> **WHAT YOU WILL DO**:
- A) In the privilege-logging article below, explain in one to three sentences why the 1993 Committee Note does not call for detailed logging in every case.
- B) According to the privilege-logging article below, in what month and year did the Advisory Committee on Civil Rules propose the amendments to Rules 16 and 26?

> **PASSAGE TO READ**:
------------
Massachusetts State House.
Boston Bar Journal

Revamping Privilege Logging: A Look at Proposed Amendments to Civil Rules 16 and 26

October 31, 2024
| Fall 2024 Vol. 68 #4

by Cory C. Bell and Marta Garcia

Privilege logs have long been a source of motion practice and expense in litigation. As the 2006 Committee Notes to Rule 26(b)(5) of the Federal Rules of Civil Procedure acknowledge, “the risk of privilege waiver, and the work necessary to avoid it, add to the costs and delay of discovery.” In August 2023, the Advisory Committee on Civil Rules proposed amendments to Rules 16 and 26 that would require parties to develop “the timing and method” for complying with Rule 26(b)(5)(A) in the parties’ Rule 16 scheduling order, presumably in hopes of avoiding problems later. Admin. Off. of U.S. Cts., Proposed Amendments to the Federal Rules of Appellate, Bankruptcy, and Civil Procedure, pp. 107, 109 (Aug. 2023) (hereinafter “Proposed Amendments”). These proposed changes attempt to streamline the process of asserting claims of privilege while simultaneously balancing often-divergent views on how to achieve that aim.

Current State of Privilege Logging in Massachusetts Federal Court

Rule 26(b)(5)(A) of the Federal Rules of Civil Procedure requires a party withholding information based on privilege or protection as trial-preparation materials to “provide sufficient information to enable other parties to evaluate the applicability of the claimed privilege or protection.” Specifically, “the party must: (i) expressly make the claim; and (ii) describe the nature of the documents, communications, or tangible things not produced or disclosed—and do so in a manner that, without revealing information itself privileged or protected, will enable other parties to assess the claim.” As the 1993 Committee Note states, Rule 26(b)(5) “does not attempt to define for each case what information must be provided when a party asserts a claim of privilege or work product protection,” and suggests that, whereas detailed logging “may be appropriate if only a few items are withheld, [such an approach] may be unduly burdensome when voluminous documents are claimed to be privileged or protected ….” Fed. R. Civ. P. 26(f), Notes of Advisory Committee on Rules—1993 Amendment.
------------
> **COLLECTED DATA**:
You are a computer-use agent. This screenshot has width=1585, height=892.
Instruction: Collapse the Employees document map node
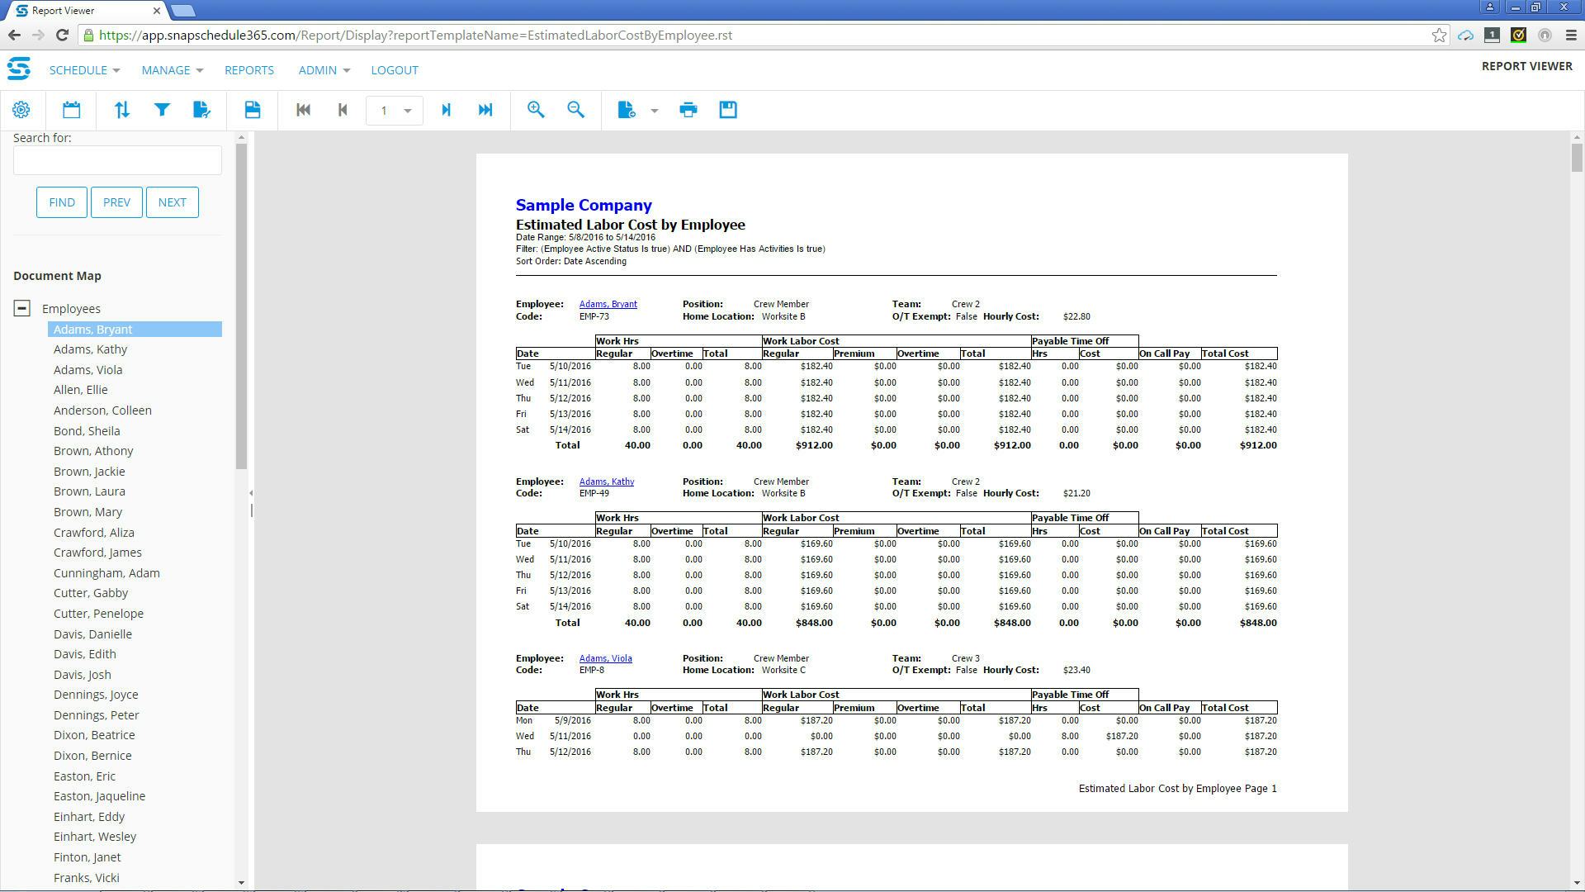click(x=20, y=307)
------------
> **WORKED ANSWERS**:
- A) The note says detailed logging may be appropriate when only a few items are withheld, but it may be unduly burdensome when voluminous documents are claimed to be privileged or protected. For that reason, Rule 26(b)(5) does not try to define, for each case, what information a party must provide when it asserts privilege or work product protection.

- B) August 2023.